- _Problem description_: Rewrite the data starting at the line that contains "This screenshot has" and ending at the line that contains "I want to click", swapping "coordinates" for "position" and changing nothing else. Leave the pictures out of your answer.

- _Data for analysis_:
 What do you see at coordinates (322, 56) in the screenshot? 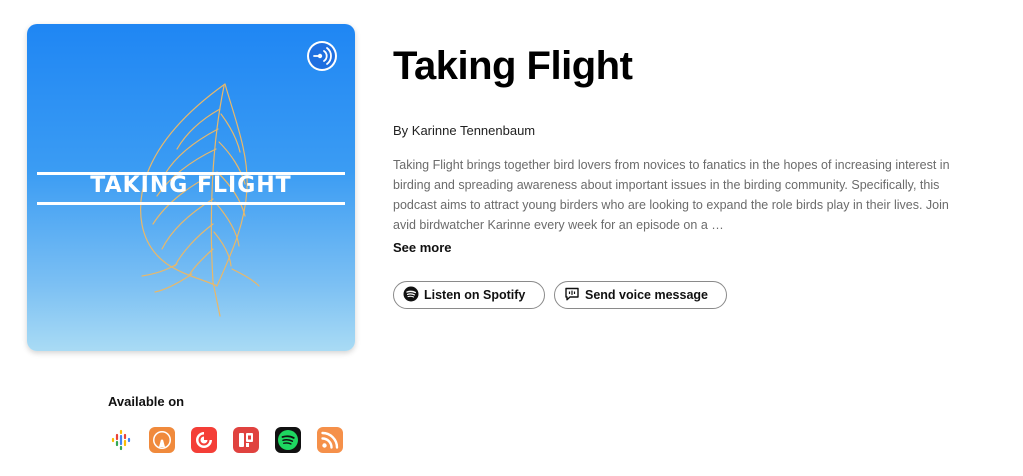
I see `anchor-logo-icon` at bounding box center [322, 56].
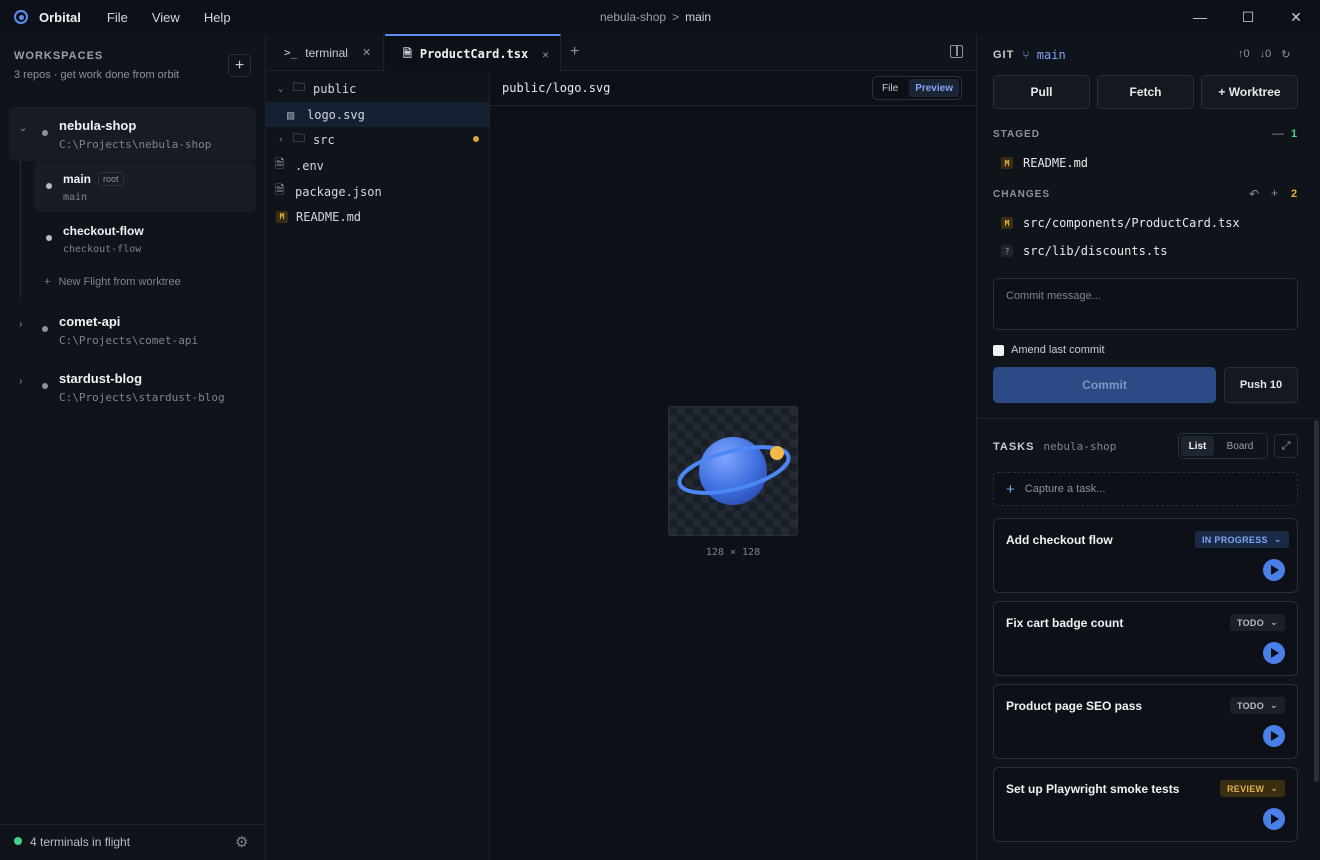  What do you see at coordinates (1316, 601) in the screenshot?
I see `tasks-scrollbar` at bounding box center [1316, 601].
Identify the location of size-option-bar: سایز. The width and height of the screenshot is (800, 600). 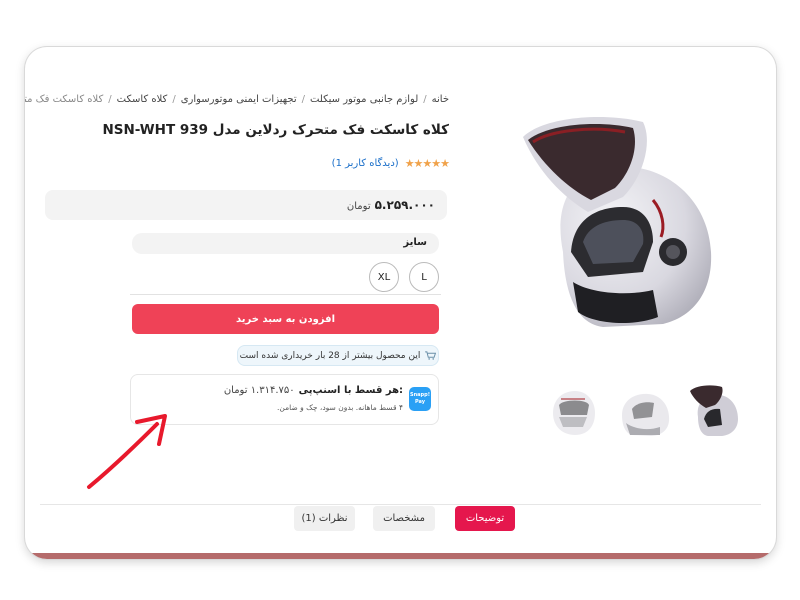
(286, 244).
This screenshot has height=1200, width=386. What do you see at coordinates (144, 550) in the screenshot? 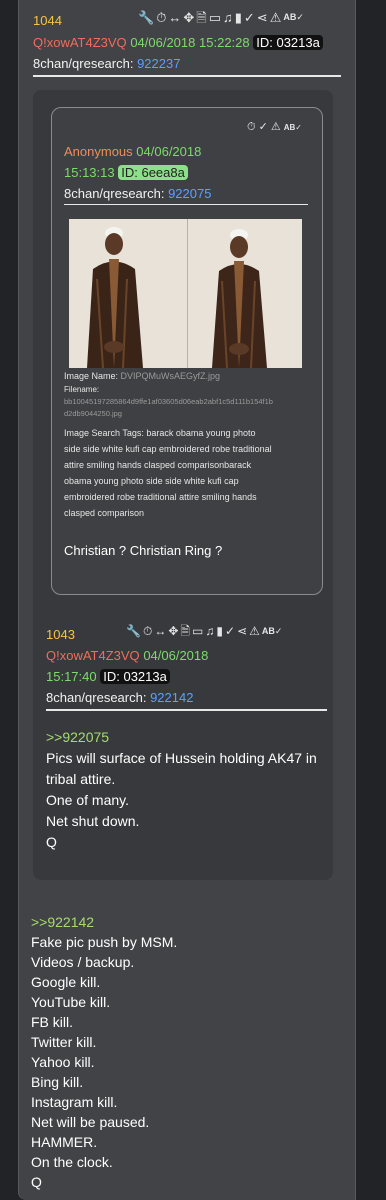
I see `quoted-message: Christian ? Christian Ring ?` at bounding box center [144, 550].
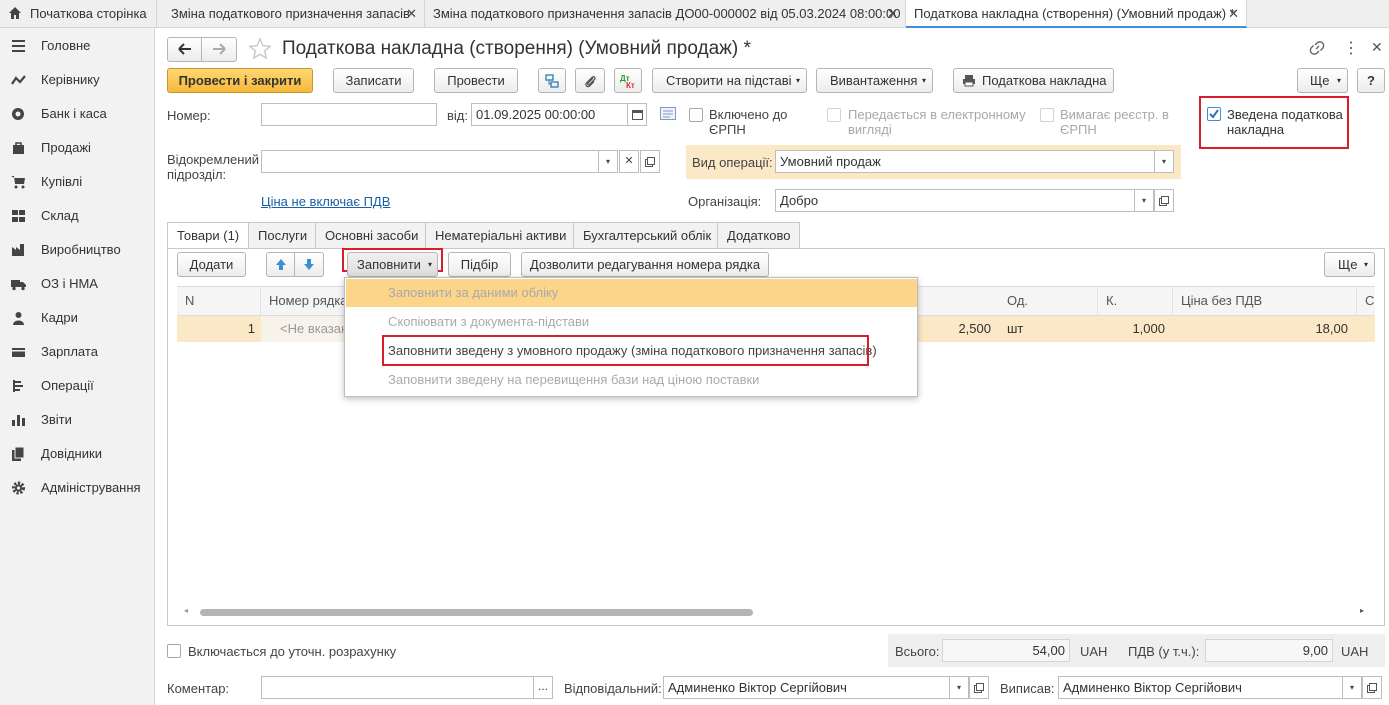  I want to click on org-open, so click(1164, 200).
---
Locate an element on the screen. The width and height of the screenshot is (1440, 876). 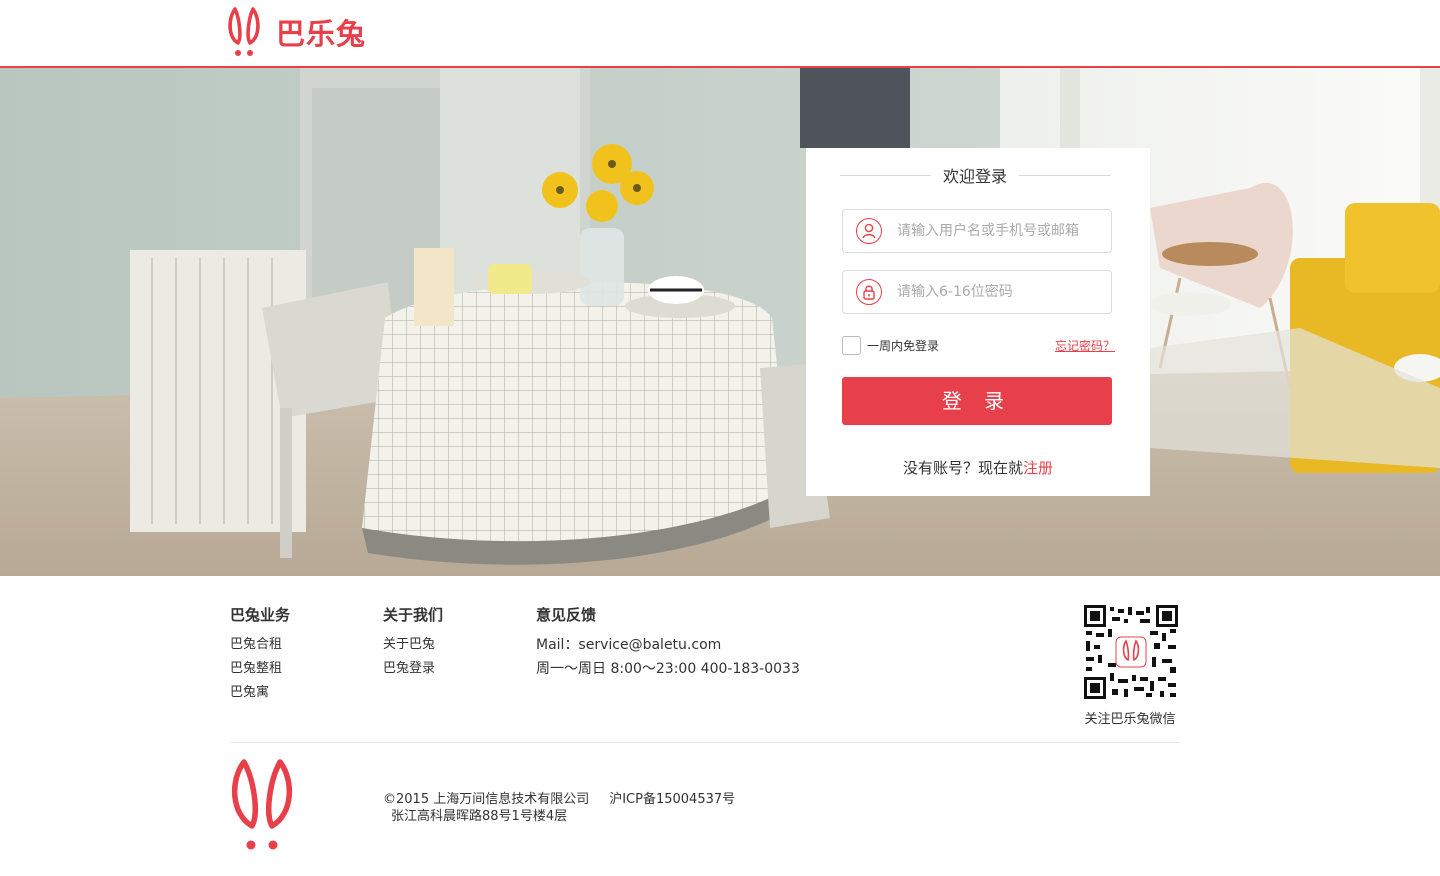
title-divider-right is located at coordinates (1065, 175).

- _Worked solution_:
This screenshot has height=1200, width=386. What do you see at position (144, 550) in the screenshot? 
I see `quoted-message: Christian ? Christian Ring ?` at bounding box center [144, 550].
  I want to click on org-open, so click(1164, 200).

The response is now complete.